Yeah, when it's time to go, it's time to go. And that is what we would call magic. It just you don't even know how it came together. Yeah. And um, but at the same time, uh, yes, we do, we are very authentic and in uh being able to approach what we do. It's work, it's it's blood, sweat, tears.

SPEAKER_06

Yeah.

SPEAKER_05

And if it doesn't cost something, then is it even invaluable? You know, and so it we try to recognize those things. How do you balance that uh in being such in a public eye? I would speak, you know, I would speak to maybe the the young person or even the older person that says, How how much do I give to this? How much do I chase this? How much do I work to build this? And I would say that person really has to think, what are you building it for? What what is what are you building it for? And there's a song we wrote, and you'll probably hear it. Uh it's called I'll Be With You. And that song, I it's really um I wrote it with a lot of duality. And it's just a phrase that means something to some people, but for me, it just means that I wanted to write it from lots of different perspectives, even though it's all truly my perspective. I I there are moments where I was singing that even in studio where I really felt like it was God singing it to me. And there's moments where I knew I was singing it as if I was singing it to my daughter. There's moments where I knew I was singing this as if I as if I was saying it to my wife. And and I think that kind of embodies how you achieve that work-life balance. Um, because you always have to know why you're doing it. And there's lots of good reasons to do something, and there's a lot of bad reasons. And uh, for me, it's just always staying honed into what are the reasons that are gonna help um, what are the reasons we have to stay together and and get this published, get this finished. Sure.

SPEAKER_01

So last story about that same topic. That's a good one. Um, we sat down to write a song um about our daughter. We were like, Oh, we want to write a song about our daughter. Um, and so this was like sort of the first time that I was actually gonna sit down and write with him, like us together at a table, pen and paper, the whole thing.

SPEAKER_05

Not just editor.

==============================

STATED EXERCISE 1: Reproduce the part of the records that opens with the line containing "Task: Reveal the" and closes with the line containing "pyautogui.click(x=289, y=324)", including both of those lines and keeping every request. Multiply each coordinate in the answers by 2.05 and round to the nearest whole number, with halves rounded up.
The records have no connection to the conversation transcript above.

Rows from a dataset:

==============================

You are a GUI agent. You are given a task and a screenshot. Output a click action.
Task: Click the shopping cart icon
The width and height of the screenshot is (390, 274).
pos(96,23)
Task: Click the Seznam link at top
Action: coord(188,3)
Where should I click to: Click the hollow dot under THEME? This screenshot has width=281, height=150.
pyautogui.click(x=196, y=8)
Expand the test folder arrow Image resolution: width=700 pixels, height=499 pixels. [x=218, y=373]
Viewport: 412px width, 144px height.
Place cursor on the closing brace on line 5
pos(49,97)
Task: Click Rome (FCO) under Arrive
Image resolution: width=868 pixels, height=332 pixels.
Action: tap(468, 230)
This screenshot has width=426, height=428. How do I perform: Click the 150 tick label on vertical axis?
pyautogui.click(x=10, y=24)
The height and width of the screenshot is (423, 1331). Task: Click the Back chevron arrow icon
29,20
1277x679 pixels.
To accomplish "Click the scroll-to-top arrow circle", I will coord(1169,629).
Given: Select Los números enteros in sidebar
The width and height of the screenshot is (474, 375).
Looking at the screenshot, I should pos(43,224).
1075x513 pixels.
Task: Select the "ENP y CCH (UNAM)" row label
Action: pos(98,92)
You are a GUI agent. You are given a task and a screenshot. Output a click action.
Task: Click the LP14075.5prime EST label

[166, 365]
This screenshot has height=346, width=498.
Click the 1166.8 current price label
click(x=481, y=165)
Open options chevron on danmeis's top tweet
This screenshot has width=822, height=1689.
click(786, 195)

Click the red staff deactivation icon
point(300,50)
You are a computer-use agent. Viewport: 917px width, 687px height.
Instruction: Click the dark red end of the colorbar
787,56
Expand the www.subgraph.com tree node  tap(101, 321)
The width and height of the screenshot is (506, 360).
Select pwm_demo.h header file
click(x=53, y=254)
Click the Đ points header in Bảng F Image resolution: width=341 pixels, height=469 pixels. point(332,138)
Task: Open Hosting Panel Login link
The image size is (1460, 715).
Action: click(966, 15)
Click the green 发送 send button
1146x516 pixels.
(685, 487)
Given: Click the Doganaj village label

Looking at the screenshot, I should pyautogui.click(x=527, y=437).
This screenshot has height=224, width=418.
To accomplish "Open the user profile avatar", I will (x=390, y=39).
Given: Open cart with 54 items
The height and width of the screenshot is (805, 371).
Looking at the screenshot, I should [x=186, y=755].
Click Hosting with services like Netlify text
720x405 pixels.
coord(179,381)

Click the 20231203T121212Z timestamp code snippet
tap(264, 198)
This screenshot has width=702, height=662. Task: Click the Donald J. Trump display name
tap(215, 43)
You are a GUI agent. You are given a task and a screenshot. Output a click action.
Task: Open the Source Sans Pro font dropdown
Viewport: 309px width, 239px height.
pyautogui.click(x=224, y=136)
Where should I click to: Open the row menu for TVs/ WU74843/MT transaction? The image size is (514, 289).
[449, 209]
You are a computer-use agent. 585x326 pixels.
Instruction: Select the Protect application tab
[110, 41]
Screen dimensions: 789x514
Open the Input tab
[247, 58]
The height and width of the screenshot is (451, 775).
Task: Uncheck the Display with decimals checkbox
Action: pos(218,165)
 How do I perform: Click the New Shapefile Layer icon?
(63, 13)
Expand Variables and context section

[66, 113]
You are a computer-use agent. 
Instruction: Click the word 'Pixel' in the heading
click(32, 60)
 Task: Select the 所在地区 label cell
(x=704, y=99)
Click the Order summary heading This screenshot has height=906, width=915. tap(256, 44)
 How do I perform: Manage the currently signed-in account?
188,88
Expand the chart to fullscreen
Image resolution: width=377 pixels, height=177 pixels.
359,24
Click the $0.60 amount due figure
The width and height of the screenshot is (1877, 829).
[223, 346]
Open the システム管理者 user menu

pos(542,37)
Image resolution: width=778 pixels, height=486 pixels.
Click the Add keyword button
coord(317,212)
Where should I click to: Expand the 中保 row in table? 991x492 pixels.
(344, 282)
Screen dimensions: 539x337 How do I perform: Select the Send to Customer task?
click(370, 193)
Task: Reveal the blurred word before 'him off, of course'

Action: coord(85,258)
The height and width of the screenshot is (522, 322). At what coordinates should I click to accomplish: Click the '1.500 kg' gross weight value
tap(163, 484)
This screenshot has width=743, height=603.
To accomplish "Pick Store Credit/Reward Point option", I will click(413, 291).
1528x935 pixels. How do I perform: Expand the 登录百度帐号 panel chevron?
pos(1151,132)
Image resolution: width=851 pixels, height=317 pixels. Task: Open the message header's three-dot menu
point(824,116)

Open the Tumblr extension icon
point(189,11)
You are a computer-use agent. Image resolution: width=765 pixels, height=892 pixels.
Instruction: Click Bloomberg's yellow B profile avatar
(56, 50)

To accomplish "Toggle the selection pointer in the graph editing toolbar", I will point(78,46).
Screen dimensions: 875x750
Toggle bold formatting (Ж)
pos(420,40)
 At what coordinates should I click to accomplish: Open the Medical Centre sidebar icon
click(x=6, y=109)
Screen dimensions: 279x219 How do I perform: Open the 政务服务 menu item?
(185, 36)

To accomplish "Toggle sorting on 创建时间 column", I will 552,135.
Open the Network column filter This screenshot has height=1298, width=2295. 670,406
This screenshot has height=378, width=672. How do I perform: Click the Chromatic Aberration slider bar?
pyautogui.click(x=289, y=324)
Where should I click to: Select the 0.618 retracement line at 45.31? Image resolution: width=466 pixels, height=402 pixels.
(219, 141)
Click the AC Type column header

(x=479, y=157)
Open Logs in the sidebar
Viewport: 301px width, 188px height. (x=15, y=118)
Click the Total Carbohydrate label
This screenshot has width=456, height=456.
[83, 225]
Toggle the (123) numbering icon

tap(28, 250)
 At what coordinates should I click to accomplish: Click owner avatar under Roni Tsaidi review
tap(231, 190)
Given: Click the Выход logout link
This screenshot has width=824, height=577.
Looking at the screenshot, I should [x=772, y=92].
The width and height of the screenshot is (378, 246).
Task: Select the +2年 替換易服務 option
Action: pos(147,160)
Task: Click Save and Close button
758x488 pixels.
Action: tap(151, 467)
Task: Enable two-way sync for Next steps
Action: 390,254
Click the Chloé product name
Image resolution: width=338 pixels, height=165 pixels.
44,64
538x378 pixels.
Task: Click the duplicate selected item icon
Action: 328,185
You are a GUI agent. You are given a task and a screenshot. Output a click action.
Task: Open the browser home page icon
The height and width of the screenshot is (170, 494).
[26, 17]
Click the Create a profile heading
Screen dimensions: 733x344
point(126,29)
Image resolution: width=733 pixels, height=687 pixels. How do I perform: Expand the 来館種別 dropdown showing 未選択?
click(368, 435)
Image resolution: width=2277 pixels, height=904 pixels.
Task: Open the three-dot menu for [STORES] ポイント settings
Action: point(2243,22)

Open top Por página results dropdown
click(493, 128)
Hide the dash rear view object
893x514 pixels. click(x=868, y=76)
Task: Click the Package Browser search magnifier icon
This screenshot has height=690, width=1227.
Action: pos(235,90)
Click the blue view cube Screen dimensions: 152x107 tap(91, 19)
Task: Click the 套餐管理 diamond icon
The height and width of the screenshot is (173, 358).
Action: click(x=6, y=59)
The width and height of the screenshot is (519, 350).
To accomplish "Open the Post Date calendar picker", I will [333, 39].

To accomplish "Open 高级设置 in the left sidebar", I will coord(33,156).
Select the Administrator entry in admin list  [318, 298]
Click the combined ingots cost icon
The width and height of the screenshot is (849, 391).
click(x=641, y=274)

==============================

STATED EXERCISE 2: In the conversation transcript, what is the name of the song the speaker says was written with a lot of duality?

WORKED SOLUTION 1:
Task: Reveal the blurred word before 'him off, of course'

Action: coord(174,529)
The height and width of the screenshot is (522, 322). At what coordinates should I click to accomplish: Click the '1.500 kg' gross weight value
tap(334, 992)
This screenshot has width=743, height=603.
To accomplish "Pick Store Credit/Reward Point option", I will click(847, 597).
1528x935 pixels. How do I perform: Expand the 登录百度帐号 panel chevron?
pos(2360,271)
Image resolution: width=851 pixels, height=317 pixels. Task: Open the message header's three-dot menu
point(1689,238)

Open the Tumblr extension icon
point(387,23)
You are a computer-use agent. Image resolution: width=765 pixels, height=892 pixels.
Instruction: Click Bloomberg's yellow B profile avatar
(115, 103)

To accomplish "Toggle the selection pointer in the graph editing toolbar", I will point(160,94).
Screen dimensions: 875x750
Toggle bold formatting (Ж)
pos(861,82)
 At what coordinates should I click to accomplish: Open the Medical Centre sidebar icon
click(x=12, y=223)
Screen dimensions: 279x219 How do I perform: Open the 政务服务 menu item?
(379, 74)

To accomplish "Toggle sorting on 创建时间 column", I will 1132,277.
Open the Network column filter This screenshot has height=1298, width=2295. 1374,832
This screenshot has height=378, width=672. How do I perform: Click the Chromatic Aberration slider bar?
pyautogui.click(x=592, y=664)

WORKED SOLUTION 2: I'll Be With You